* Björn Töpel:
For SVE, it is in fact disabled by default in the kernel. When a thread
executes the first SVE instruction, it will cause an exception, the kernel
will allocate memory for SVE state and enable TIF_SVE. Further use of SVE
instructions will proceed without exceptions. Although SVE is disabled by
default, it is enabled automatically. Since this is done automatically
during an exception handler, there is no opportunity for memory allocation
errors to be reported, as there are in the AMX case.
Glibc has an SVE optimized memcpy, right? Doesn't that mean that pretty
much all processes on an SVE capable system will enable SVE (lazily)? If
so, that's close to "enabled by default" (unless SVE is disabled system
wide).
Yes, see sysdeps/aarch64/multiarch/memcpy.c:
static inline __typeof (__redirect_memcpy) *
select_memcpy_ifunc (void)
{
INIT_ARCH ();
if (sve && HAVE_AARCH64_SVE_ASM)
{
if (IS_A64FX (midr))
return __memcpy_a64fx;
return __memcpy_sve;
}
if (IS_THUNDERX (midr))
return __memcpy_thunderx;
if (IS_THUNDERX2 (midr) || IS_THUNDERX2PA (midr))

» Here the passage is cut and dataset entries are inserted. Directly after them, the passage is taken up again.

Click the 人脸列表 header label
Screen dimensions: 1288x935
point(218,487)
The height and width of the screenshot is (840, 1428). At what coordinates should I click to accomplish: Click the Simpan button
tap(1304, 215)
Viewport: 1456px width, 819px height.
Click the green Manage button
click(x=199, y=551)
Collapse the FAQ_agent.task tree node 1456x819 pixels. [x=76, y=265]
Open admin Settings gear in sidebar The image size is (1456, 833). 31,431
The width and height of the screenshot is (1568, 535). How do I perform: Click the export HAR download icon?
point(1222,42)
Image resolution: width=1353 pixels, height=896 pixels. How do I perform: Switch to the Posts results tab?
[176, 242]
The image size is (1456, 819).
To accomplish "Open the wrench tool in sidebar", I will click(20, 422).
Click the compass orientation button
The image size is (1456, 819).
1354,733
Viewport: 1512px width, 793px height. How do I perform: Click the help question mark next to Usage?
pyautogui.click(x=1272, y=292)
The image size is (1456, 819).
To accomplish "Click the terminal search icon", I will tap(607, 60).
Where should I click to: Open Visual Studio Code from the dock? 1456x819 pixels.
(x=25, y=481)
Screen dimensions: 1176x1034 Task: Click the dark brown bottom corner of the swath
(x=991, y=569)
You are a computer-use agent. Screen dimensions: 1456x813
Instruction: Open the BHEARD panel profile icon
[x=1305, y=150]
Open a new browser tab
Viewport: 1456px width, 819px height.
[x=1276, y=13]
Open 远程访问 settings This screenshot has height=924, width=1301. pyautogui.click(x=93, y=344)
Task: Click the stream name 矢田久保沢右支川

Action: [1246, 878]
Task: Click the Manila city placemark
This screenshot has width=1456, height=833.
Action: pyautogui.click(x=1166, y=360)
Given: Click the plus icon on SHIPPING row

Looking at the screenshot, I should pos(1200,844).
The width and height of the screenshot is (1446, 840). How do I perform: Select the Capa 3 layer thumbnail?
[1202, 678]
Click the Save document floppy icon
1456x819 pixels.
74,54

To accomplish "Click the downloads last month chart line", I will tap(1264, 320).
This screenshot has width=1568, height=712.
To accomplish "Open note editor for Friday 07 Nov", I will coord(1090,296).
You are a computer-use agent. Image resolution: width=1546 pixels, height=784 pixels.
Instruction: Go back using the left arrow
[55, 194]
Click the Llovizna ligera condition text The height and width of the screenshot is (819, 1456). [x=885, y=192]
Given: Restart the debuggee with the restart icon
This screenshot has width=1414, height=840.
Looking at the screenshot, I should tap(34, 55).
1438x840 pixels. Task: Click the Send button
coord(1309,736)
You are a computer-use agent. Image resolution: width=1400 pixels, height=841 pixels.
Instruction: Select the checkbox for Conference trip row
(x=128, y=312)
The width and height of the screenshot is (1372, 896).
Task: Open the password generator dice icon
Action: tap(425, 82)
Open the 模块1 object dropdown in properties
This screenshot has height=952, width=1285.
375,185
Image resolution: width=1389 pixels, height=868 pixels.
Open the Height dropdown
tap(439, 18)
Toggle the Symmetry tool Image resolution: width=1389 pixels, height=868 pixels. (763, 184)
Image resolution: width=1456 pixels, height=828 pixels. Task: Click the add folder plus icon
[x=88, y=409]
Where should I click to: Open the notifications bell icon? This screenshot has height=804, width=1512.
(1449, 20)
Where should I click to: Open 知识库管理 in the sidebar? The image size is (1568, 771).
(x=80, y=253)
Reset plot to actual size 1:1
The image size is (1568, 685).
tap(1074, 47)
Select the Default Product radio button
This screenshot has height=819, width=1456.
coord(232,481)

return __memcpy_thunderx2;
if (IS_FALKOR (midr) || IS_PHECDA (midr))
return __memcpy_falkor;
return __memcpy_generic;
}
And the __memcpy_sve implementation actually uses SVE.
If there were a prctl to select the vector width and enable the vector
extension, we'd have to pick a width in glibc anyway.